──────── TRECHO ────────
Outro aspecto que se deve olhar é a trajetória de trabalho dos pais. Este é um fator que pode determinar a história dos filhos, conforme enfatizam Gomes e Silva (2011, p. 10), compreendendo que a partir da historicidade de vida dos pais, percebem repetição de certas condições, tais como a inserção precoce dos filhos no mercado de trabalho e o nível de escolaridade da criança com a de seus responsáveis. Tal inserção precoce ocorre geralmente em atividades informais e de baixo valor, que serve para a garantia da sobrevivência da família.

O trabalho infantil é outro fator cuja consequência aparece na ausência da educação ou em sua limitação. A criança muitas vezes é privada de ir à escola e mesmo sobrando-lhe tempo para isso, o cansaço ou a fadiga não lhe permitem que se mantenha acordada, o que resulta no não aproveitamento dos conteúdos ministrados, comprometimento das tarefas e exercícios, faltas, atrasos, podendo culminar em repetências e evasão escolar (GOMES; SILVA, 2011, p. 11).

Destaca-se ainda a fase de crescimento e com sua estrutura física não desenvolvida totalmente, a criança está mais exposta a riscos presentes no ambiente de trabalho, podendo sofrer acidentes e atrair problemas de saúde no futuro (GOMES; SILVA, 2011, p. 12).

Desta forma, percebe-se que há uma gama de consequências atreladas ao trabalho infantil e que muitas vezes não são pensadas e analisadas a longo prazo. Passa-nos despercebidos, ao vermos um ator mirim atuar em uma novela ou programa, o que ocorre nos bastidores, nas horas exaustivas de gravações, no tempo escasso destinado a educação e lazer, na responsabilidade de decorar um texto, e apenas pensamos na atuação da criança e na possível sorte que teve em começar a vida artística desde tão pequena. Achamos “fofo” ver uma criança na televisão. Nos é invisível que aquela atuação constitui trabalho e acarreta em consequências para o desenvolvimento normal daquela criança.

O trabalho artístico requer dedicação, treinamento, e seu esforço não é visto por quem vê o produto final e, o trabalho artístico infanto-juvenil requer ainda mais esforço, uma vez que quem o realiza é mais frágil, (MACEDO; ACIOLE, 2017, p. 9).

Para Macedo e Aciole (2017, p. 8), constitui violação aos direitos humanos de crianças e adolescentes a exploração do trabalho infantil. Por serem detentoras de direitos, por serem humanas, têm dignidade e desta forma são sujeitos de direitos, e por sua condição de criança e adolescente exigem especial proteção e prioridade absoluta.

Albuquerque (2003, p. 30) repudia o trabalho infantil por ser “ofensivo ao desenvolvimento da criança, que nesta fase de vida, necessita de atividades relacionadas à educação, ao lazer, ao desenvolvimento como pessoa portadora de direitos, não como membro da sociedade produtiva do Estado”.

Para Reis (2015, p. 84) em razão do glamour que de certa maneira está associado ao trabalho na indústria do entretenimento, não se verifica ou se reflete sobre as consequências desse trabalho, qual seja, amadurecimento precoce, desgaste físico, déficits educacionais e prejuízos sociais e familiares. A autora enfatiza que “a glamourização desse trabalho, a perspectiva do sucesso e da fama midiáticos e as expectativas dos pais e responsáveis contribuem significativamente para a continuidade dessa prática” (REIS, 2015, p. 86).
────────
** CONJUNTO DE TAREFAS **
[1] Responda, com base no trecho sobre trabalho infantil:
(a) Em que tipo de atividade costuma ocorrer a inserção precoce dos filhos no mercado de trabalho?
(b) Segundo Macedo e Aciole, o que constitui a exploração do trabalho infantil?
(c) Quais consequências do trabalho na indústria do entretenimento são apontadas por Reis?
[2] Indique se cada afirmação concorda com o trecho sobre trabalho infantil, citando as palavras que decidem a resposta:
(a) O cansaço pode impedir a criança de se manter acordada.
(b) Albuquerque considera o trabalho infantil compatível com o desenvolvimento da criança.
(c) O trabalho artístico infanto-juvenil requer menos esforço do que o trabalho artístico em geral.
Os dados não têm qualquer papel nesta parte.
──────── MATERIAL COLETADO ────────
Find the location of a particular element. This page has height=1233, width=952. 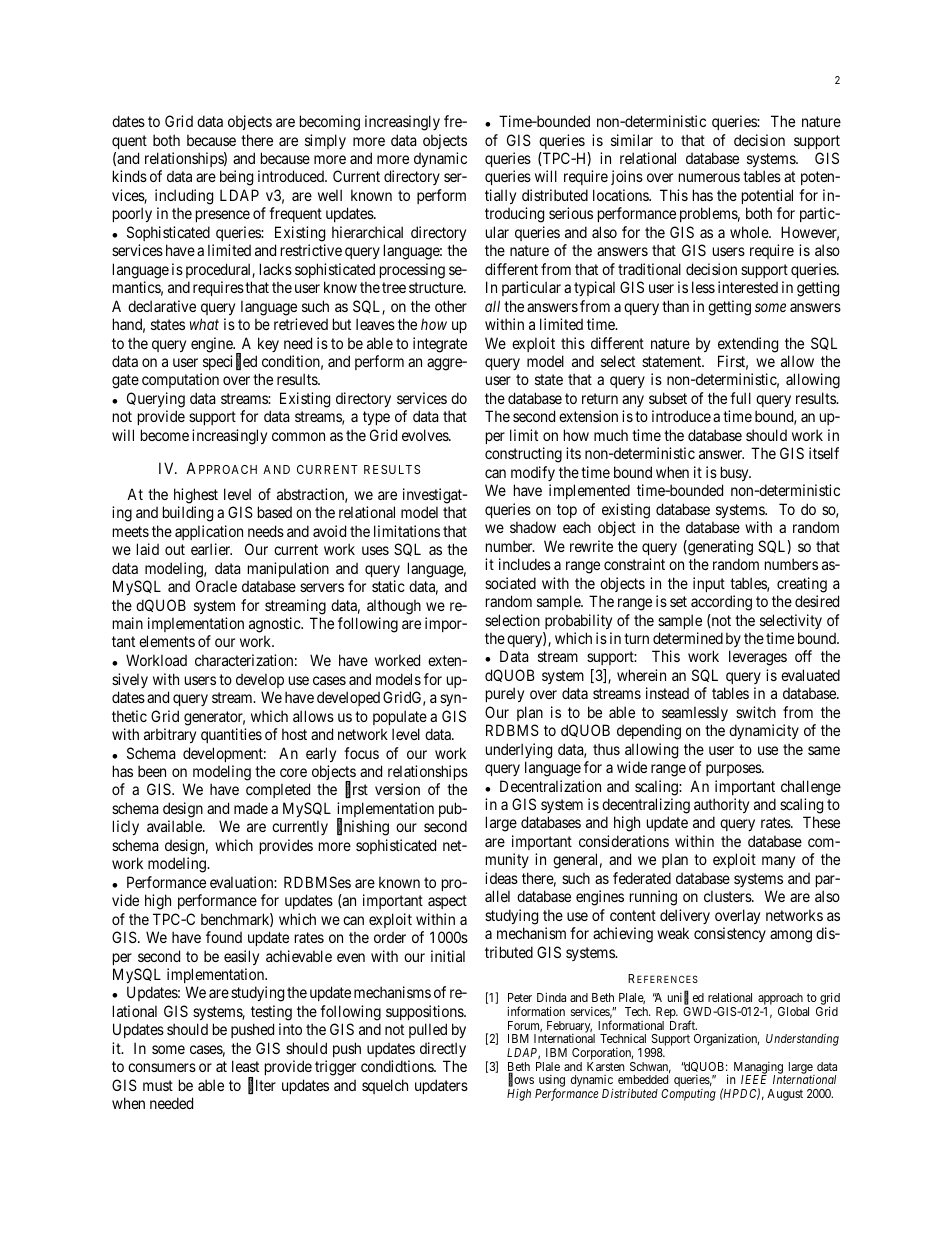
────────
** RESPOSTAS **
[1]
(a) Em atividades informais e de baixo valor.
(b) Uma violação aos direitos humanos de crianças e adolescentes.
(c) Amadurecimento precoce, desgaste físico, déficits educacionais e prejuízos sociais e familiares.

[2]
(a) Sim: "o cansaço ou a fadiga não lhe permitem que se mantenha acordada".
(b) Não: "repudia o trabalho infantil por ser “ofensivo ao desenvolvimento da criança".
(c) Não: "o trabalho artístico infanto-juvenil requer ainda mais esforço, uma vez que quem o realiza é mais frágil".